After locating the line with "Franchise Sales (702, 443)" in the data that follows, return it and every later line exactly, up to and including the line with "Cookie Policy (1307, 1473)".

(Collected data)
• • • • •

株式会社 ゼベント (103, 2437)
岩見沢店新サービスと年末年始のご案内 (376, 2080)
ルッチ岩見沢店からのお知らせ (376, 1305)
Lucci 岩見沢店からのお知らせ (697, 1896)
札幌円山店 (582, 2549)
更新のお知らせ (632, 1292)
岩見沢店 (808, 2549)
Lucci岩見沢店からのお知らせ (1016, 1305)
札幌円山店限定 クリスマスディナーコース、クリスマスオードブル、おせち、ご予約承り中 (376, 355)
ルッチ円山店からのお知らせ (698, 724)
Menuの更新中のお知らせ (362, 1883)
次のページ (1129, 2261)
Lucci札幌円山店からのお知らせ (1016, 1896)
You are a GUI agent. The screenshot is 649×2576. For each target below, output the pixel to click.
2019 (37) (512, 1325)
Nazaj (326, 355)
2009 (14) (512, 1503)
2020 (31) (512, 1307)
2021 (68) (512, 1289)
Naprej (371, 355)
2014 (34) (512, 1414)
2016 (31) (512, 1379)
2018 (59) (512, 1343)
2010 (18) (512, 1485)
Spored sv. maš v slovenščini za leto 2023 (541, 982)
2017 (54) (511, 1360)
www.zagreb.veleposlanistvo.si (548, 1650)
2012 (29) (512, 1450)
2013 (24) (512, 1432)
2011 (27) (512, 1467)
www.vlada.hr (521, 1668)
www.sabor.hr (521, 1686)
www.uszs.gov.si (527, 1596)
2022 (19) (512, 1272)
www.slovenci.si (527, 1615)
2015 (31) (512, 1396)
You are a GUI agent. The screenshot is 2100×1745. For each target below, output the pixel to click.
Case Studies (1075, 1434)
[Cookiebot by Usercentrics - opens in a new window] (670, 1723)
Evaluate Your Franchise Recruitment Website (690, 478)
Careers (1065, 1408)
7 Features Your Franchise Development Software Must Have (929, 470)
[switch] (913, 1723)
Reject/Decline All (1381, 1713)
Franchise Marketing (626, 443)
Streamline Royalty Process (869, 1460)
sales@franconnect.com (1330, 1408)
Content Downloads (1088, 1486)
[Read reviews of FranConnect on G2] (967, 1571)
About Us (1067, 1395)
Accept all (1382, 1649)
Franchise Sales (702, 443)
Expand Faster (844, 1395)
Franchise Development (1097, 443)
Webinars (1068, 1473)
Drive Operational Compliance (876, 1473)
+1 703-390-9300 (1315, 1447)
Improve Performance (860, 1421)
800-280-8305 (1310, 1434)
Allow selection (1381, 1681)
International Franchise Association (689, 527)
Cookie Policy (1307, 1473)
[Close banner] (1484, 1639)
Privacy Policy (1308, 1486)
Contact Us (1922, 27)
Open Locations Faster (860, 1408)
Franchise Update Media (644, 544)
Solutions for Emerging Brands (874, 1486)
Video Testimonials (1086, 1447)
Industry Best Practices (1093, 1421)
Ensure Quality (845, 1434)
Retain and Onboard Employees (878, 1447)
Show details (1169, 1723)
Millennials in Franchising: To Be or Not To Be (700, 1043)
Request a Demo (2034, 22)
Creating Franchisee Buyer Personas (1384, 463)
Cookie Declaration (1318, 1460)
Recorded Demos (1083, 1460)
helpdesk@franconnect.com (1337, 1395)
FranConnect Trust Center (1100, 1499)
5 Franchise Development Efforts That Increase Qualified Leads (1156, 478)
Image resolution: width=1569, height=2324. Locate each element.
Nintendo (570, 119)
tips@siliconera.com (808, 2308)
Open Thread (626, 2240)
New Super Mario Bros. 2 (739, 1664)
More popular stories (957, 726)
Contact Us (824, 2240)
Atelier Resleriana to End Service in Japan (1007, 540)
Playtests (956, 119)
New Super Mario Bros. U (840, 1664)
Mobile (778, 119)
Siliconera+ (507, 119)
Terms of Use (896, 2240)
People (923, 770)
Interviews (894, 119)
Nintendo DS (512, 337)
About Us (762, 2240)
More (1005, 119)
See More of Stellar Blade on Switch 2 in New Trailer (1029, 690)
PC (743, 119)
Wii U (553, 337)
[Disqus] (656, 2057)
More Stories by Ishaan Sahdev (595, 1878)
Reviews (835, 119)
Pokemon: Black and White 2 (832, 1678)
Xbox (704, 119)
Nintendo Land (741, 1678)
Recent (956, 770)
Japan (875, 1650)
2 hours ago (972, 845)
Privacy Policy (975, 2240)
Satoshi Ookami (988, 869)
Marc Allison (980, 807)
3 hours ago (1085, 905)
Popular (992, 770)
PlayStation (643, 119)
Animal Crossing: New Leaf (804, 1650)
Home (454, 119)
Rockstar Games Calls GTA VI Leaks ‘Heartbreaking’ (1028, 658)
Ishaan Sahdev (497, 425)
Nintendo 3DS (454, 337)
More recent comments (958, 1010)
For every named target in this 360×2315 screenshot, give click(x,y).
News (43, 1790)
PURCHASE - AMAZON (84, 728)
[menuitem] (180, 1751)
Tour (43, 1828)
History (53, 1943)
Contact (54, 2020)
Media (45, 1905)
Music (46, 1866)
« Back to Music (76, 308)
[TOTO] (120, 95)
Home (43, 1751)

• • • • •

Answer to this problem:
Franchise Sales (702, 443)
Expand Faster (844, 1395)
Franchise Development (1097, 443)
Webinars (1068, 1473)
Drive Operational Compliance (876, 1473)
+1 703-390-9300 (1315, 1447)
Improve Performance (860, 1421)
800-280-8305 (1310, 1434)
Allow selection (1381, 1681)
International Franchise Association (689, 527)
Cookie Policy (1307, 1473)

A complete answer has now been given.